Shortly before midnight on Feb. 20, the fourth deadliest fire in U.S. history ripped through a Warwick, R.I. nightclub, claiming 99 lives and injuring 190 people. Within hours of the tragedy, this tiny state implemented an effective, well-organized disaster plan that brought a variety of mental health services together to minister to those affected by the blaze.

A. Kathryn Power, director of Rhode Island's Department of Mental Health, Retardation & Hospitals (DMHRH), says, "Rhode Island was one of the first states to have a disaster preponderance plan in place." It was that sophisticated state of readiness that enabled a host of mental health care agencies and individuals to spring into action by staffing hotlines and organizing operations.

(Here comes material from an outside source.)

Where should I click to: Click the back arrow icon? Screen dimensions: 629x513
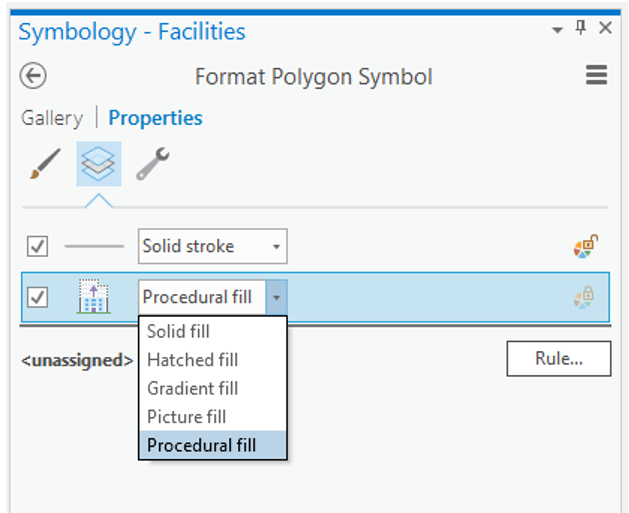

In addition to using home state clinicians, Power reached out to neighboring Massachusetts and Connecticut. Marty Krugman, Ph.D., chairman of the Salem State College psychology department and co-chairperson of the Disaster Response Network (DRN) in Massachusetts, was summoned at 2 a.m. "With the magnitude of the problem, they needed out-of-state assistance," he says. "I received a call for help in identifying psychologists who could respond immediately and in the following days."

Krugman spent the next day at the Crowne Plaza as part of the "compassionate presence." He says, "The role of the psychologist was to help families cope with the crisis and obtain information they needed." He says that the first day was the most difficult for relatives and friends. "So many families didn't know if their loved one was alive or dead. The identification process was unavoidably slow because of the devastation of fire," he says. "There was a lot of denial, a lot of hope until the actual notifications when people had to address their grief directly."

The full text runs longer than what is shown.